Генерал обмакнул перо в чернила и стал выводить на бумаге:
«23, rue Vignon. Monsieur, je viens de recevoir…» [15]
Увлеченный писанием, он не видел, как Падлевский достал из кармана пиджака небольшой бельгийский револьвер-«бульдог», обмотанный тряпкой, и, стоя за спиной, прицелился ему в затылок. В последний момент рука Падлевского дернулась и пуля попала Селиверстову не в затылок, а слева, за ухо. Генерал дернулся сперва вперед, потом захрипел, голова его откинулась назад и завалилась щекой на плечо, а перо в руке поставило на письме жирную кляксу. Номер заволокло белым дымом, который медленно рассеивался. Падлевский повернулся к двери и в напряжении ждал, когда в комнату войдет камердинер, чтобы тут же покончить с ним из револьвера, который он все еще сжимал в руке.
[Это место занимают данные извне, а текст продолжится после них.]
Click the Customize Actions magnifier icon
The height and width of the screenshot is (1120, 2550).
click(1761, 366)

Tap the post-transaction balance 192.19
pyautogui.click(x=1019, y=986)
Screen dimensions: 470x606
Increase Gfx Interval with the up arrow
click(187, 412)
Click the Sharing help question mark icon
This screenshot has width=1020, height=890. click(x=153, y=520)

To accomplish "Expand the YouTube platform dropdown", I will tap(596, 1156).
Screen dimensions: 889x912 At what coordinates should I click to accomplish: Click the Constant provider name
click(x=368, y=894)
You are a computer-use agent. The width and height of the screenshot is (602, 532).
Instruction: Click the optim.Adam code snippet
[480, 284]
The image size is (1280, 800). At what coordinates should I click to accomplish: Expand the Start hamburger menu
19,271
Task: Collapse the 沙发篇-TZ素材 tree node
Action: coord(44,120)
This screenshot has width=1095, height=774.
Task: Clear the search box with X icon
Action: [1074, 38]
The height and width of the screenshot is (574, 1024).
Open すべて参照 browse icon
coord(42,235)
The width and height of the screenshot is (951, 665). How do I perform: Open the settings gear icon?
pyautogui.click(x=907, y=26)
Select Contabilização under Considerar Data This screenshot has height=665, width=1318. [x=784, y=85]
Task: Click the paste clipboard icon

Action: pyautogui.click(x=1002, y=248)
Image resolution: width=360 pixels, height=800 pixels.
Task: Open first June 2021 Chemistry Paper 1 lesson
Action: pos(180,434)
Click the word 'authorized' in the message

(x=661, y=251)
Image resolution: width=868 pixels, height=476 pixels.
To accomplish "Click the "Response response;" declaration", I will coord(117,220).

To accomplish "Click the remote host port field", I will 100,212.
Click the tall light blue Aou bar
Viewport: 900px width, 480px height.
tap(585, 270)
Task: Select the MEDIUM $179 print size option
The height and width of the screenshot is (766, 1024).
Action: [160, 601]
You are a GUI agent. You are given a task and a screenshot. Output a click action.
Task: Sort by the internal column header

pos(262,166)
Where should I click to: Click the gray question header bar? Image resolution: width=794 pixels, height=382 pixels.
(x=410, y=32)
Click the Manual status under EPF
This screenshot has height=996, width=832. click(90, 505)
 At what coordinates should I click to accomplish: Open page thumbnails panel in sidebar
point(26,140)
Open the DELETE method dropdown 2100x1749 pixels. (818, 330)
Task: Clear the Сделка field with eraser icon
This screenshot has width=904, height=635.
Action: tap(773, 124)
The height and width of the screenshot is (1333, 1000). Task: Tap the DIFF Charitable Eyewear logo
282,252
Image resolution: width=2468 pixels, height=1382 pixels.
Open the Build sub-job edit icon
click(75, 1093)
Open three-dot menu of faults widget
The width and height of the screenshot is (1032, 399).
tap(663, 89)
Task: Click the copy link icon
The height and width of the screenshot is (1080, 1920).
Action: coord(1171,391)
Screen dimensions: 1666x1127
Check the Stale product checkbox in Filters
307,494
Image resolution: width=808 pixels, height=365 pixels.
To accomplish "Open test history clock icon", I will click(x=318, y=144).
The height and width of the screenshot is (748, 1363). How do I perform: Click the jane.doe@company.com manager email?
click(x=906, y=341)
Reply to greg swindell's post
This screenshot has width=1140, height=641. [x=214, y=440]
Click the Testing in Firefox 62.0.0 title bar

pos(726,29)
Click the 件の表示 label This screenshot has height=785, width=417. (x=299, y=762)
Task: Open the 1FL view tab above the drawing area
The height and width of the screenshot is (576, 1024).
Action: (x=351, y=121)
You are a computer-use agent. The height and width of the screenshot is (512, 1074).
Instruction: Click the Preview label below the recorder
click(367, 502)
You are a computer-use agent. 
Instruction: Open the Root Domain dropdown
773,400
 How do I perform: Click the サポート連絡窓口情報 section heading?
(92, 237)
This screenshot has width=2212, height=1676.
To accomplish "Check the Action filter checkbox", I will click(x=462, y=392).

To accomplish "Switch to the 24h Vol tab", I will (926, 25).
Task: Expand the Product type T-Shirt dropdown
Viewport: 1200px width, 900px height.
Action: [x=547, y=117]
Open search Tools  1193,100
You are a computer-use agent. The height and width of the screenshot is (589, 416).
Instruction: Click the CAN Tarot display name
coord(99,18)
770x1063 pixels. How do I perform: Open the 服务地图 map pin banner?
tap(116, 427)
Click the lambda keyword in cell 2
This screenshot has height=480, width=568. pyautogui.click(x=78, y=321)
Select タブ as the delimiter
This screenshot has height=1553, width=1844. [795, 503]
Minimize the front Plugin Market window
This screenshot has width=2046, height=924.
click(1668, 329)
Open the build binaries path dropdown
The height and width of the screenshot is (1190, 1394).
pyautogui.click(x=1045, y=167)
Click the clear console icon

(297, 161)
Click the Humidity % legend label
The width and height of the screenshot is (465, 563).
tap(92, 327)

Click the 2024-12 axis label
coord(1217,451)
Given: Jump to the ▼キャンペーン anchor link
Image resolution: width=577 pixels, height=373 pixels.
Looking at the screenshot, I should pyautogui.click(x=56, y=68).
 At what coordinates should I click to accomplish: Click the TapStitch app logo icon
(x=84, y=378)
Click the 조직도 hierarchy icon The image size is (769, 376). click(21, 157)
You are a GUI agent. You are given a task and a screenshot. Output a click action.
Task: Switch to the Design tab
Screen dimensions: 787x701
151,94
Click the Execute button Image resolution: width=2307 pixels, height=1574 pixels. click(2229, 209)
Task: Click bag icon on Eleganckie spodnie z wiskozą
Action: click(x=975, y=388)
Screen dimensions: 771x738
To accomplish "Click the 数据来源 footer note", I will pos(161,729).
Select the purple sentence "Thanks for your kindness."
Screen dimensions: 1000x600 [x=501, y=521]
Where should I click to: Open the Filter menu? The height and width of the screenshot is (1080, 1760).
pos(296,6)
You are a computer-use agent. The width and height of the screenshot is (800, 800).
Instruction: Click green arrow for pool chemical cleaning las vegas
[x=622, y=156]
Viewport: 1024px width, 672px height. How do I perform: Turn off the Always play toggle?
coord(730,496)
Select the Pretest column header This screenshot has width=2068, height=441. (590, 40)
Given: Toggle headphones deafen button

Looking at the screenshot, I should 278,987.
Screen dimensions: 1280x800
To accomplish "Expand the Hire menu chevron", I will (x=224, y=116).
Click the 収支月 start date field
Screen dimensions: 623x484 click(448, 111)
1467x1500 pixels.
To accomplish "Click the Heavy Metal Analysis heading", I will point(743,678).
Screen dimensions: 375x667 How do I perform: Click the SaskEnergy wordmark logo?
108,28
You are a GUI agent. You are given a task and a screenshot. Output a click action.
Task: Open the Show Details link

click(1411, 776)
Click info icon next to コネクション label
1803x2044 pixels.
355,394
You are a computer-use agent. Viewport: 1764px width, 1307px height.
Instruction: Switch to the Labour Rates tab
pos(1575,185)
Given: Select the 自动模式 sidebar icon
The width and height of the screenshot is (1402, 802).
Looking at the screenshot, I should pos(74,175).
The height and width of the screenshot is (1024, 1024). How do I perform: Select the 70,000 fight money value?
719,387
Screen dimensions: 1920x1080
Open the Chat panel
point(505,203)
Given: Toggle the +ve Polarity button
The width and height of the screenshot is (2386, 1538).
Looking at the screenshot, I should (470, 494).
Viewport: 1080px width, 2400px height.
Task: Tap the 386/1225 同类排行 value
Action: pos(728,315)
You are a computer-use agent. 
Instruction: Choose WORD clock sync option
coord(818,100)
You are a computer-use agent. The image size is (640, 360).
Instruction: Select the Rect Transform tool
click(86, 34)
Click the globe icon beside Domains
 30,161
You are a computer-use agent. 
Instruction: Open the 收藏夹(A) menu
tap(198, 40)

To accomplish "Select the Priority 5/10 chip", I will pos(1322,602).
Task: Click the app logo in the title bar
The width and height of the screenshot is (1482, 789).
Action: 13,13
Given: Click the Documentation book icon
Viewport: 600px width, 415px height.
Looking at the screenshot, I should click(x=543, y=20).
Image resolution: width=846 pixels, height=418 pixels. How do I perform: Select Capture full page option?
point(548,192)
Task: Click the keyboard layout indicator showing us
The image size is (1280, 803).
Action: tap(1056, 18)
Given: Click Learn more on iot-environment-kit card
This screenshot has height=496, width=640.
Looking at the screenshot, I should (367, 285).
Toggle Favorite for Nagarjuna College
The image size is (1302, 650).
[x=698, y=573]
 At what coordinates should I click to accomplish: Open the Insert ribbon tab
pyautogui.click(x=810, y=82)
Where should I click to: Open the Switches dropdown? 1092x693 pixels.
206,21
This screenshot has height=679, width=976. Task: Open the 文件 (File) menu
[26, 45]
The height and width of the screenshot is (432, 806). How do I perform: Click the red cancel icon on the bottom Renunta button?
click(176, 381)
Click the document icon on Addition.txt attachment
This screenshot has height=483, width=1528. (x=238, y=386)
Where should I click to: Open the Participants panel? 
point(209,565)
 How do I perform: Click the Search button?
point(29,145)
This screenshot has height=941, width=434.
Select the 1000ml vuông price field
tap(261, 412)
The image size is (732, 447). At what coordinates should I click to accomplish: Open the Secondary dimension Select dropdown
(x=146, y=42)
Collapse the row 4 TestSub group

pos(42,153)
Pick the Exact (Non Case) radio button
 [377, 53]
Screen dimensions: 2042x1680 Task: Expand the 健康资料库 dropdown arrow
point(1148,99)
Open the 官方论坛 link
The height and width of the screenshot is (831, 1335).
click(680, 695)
Но камердинер все еще не приходил. Похоже было, что выстрела, который благодаря намотанной на оружие тряпке был не очень громок, финн не услышал — возможно, его заглушил шум улицы и плотно закрытая дверь. Генерал застонал — он все еще был жив, и Падлевский подумал, не стоит ли еще раз выстрелить Селиверстову в голову. Но, увидев тонкую красную струйку крови, стекавшую из дырки за ухом, вдруг испугался. Ему захотелось как можно быстрее покинуть номер и бежать прочь от этого места.
Он спрятал револьвер, открыл дверь и быстро прошел через переднюю, где Миллер с увлечением натирал до блеска серебряную ложку, напевая себе под нос какую-то чухонскую песню. Камердинер бросил на Падлевского беглый взгляд и как ни в чем не бывало продолжал заниматься своим дело. Выйдя в гостиничный коридор, Падлевский едва сдержал себя, чтобы не побежать. Выбравшись на улицу, он взял первый же попавшийся фиакр и извозчик быстро укатил его прочь, растворившись в тумане.
Прошло минут двадцать, прежде чем камердинер отложил в сторону ложки и неуверенно подошел к двери кабинета. Он не волновался, для этого у него не было причин, но он удивился, почему барин не требует убрать со стола, как это делал всегда. Постояв еще минут пять перед дверью и прислушиваясь к тишине в кабинете, он неуверенно постучал. Ответа не последовало. Тогда он постучал сильнее. То же самое. Миллер решился приоткрыть дверь и заглянул в образовавшуюся щель. Его хозяин без движения полулежал в кресле с запрокинутой головой, а из раны сочилась кровь.